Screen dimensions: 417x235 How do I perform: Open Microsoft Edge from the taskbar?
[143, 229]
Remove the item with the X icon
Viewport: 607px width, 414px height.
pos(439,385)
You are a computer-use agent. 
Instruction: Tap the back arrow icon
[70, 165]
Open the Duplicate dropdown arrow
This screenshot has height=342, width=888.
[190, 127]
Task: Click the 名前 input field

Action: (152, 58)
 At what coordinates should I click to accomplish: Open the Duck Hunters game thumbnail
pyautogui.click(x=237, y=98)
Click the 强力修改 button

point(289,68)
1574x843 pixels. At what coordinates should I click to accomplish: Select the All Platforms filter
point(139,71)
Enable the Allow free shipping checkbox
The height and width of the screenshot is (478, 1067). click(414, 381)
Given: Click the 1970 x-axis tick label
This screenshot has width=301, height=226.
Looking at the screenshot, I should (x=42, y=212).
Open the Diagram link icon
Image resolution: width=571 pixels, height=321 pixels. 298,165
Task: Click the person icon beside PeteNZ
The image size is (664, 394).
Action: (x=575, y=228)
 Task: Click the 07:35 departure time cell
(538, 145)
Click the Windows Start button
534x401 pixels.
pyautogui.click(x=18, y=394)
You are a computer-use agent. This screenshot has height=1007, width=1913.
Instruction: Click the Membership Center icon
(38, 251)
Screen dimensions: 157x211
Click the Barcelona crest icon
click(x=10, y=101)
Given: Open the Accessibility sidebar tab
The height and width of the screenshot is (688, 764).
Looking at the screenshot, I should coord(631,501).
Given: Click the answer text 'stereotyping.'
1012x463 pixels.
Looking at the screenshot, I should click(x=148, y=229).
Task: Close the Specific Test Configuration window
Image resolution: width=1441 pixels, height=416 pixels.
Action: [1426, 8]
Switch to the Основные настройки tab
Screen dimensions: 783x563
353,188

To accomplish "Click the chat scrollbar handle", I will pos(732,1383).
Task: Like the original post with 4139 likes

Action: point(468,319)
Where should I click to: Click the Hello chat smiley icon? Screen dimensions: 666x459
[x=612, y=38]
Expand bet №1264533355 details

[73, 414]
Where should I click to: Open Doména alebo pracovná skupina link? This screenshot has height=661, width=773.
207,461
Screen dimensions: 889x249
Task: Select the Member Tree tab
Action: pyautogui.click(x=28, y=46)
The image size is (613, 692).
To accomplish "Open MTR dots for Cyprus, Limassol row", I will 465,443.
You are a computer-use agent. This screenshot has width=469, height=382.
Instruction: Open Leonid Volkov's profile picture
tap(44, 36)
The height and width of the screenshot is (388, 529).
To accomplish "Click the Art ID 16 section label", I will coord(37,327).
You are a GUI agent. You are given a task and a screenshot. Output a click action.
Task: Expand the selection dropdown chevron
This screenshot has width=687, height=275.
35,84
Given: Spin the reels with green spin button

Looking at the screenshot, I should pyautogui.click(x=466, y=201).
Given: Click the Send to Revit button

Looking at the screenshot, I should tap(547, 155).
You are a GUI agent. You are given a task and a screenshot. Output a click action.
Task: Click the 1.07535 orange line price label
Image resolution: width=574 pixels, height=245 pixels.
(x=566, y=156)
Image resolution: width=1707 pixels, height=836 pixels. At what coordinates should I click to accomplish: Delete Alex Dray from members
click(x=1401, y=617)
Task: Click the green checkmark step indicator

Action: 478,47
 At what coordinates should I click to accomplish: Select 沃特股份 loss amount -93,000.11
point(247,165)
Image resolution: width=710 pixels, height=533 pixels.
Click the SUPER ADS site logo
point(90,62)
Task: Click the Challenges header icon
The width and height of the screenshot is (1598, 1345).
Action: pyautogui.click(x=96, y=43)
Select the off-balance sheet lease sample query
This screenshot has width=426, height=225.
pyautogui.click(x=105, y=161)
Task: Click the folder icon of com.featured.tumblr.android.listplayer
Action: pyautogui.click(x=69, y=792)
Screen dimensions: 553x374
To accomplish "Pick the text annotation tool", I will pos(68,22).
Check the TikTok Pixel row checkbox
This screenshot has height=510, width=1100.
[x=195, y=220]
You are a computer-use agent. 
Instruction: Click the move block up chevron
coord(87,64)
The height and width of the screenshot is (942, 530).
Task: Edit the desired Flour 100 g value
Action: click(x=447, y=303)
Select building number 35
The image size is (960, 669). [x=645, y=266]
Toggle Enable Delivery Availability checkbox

____________

Work to complete >>
Your job is to reproduce the data in full, with every line intact.

Answer area >>
Screen dimensions: 417x235 How do I perform: Open Microsoft Edge from the taskbar?
[143, 229]
Remove the item with the X icon
Viewport: 607px width, 414px height.
pos(439,385)
You are a computer-use agent. 
Instruction: Tap the back arrow icon
[70, 165]
Open the Duplicate dropdown arrow
This screenshot has height=342, width=888.
[190, 127]
Task: Click the 名前 input field

Action: (152, 58)
 At what coordinates should I click to accomplish: Open the Duck Hunters game thumbnail
pyautogui.click(x=237, y=98)
Click the 强力修改 button

point(289,68)
1574x843 pixels. At what coordinates should I click to accomplish: Select the All Platforms filter
point(139,71)
Enable the Allow free shipping checkbox
The height and width of the screenshot is (478, 1067). click(414, 381)
Given: Click the 1970 x-axis tick label
This screenshot has width=301, height=226.
Looking at the screenshot, I should (x=42, y=212).
Open the Diagram link icon
Image resolution: width=571 pixels, height=321 pixels. 298,165
Task: Click the person icon beside PeteNZ
The image size is (664, 394).
Action: (x=575, y=228)
 Task: Click the 07:35 departure time cell
(538, 145)
Click the Windows Start button
534x401 pixels.
pyautogui.click(x=18, y=394)
You are a computer-use agent. This screenshot has height=1007, width=1913.
Instruction: Click the Membership Center icon
(38, 251)
Screen dimensions: 157x211
Click the Barcelona crest icon
click(x=10, y=101)
Given: Open the Accessibility sidebar tab
The height and width of the screenshot is (688, 764).
Looking at the screenshot, I should coord(631,501).
Given: Click the answer text 'stereotyping.'
1012x463 pixels.
Looking at the screenshot, I should click(x=148, y=229).
Task: Close the Specific Test Configuration window
Image resolution: width=1441 pixels, height=416 pixels.
Action: [1426, 8]
Switch to the Основные настройки tab
Screen dimensions: 783x563
353,188

To accomplish "Click the chat scrollbar handle", I will pos(732,1383).
Task: Like the original post with 4139 likes

Action: point(468,319)
Where should I click to: Click the Hello chat smiley icon? Screen dimensions: 666x459
[x=612, y=38]
Expand bet №1264533355 details

[73, 414]
Where should I click to: Open Doména alebo pracovná skupina link? This screenshot has height=661, width=773.
207,461
Screen dimensions: 889x249
Task: Select the Member Tree tab
Action: pyautogui.click(x=28, y=46)
The image size is (613, 692).
To accomplish "Open MTR dots for Cyprus, Limassol row", I will 465,443.
You are a computer-use agent. This screenshot has width=469, height=382.
Instruction: Open Leonid Volkov's profile picture
tap(44, 36)
The height and width of the screenshot is (388, 529).
To accomplish "Click the Art ID 16 section label", I will coord(37,327).
You are a GUI agent. You are given a task and a screenshot. Output a click action.
Task: Expand the selection dropdown chevron
This screenshot has width=687, height=275.
35,84
Given: Spin the reels with green spin button

Looking at the screenshot, I should pyautogui.click(x=466, y=201).
Given: Click the Send to Revit button

Looking at the screenshot, I should tap(547, 155).
You are a GUI agent. You are given a task and a screenshot. Output a click action.
Task: Click the 1.07535 orange line price label
Image resolution: width=574 pixels, height=245 pixels.
(x=566, y=156)
Image resolution: width=1707 pixels, height=836 pixels. At what coordinates should I click to accomplish: Delete Alex Dray from members
click(x=1401, y=617)
Task: Click the green checkmark step indicator

Action: 478,47
 At what coordinates should I click to accomplish: Select 沃特股份 loss amount -93,000.11
point(247,165)
Image resolution: width=710 pixels, height=533 pixels.
Click the SUPER ADS site logo
point(90,62)
Task: Click the Challenges header icon
The width and height of the screenshot is (1598, 1345).
Action: pyautogui.click(x=96, y=43)
Select the off-balance sheet lease sample query
This screenshot has width=426, height=225.
pyautogui.click(x=105, y=161)
Task: Click the folder icon of com.featured.tumblr.android.listplayer
Action: pyautogui.click(x=69, y=792)
Screen dimensions: 553x374
To accomplish "Pick the text annotation tool", I will pos(68,22).
Check the TikTok Pixel row checkbox
This screenshot has height=510, width=1100.
[x=195, y=220]
You are a computer-use agent. 
Instruction: Click the move block up chevron
coord(87,64)
The height and width of the screenshot is (942, 530).
Task: Edit the desired Flour 100 g value
Action: click(x=447, y=303)
Select building number 35
The image size is (960, 669). [x=645, y=266]
Toggle Enable Delivery Availability checkbox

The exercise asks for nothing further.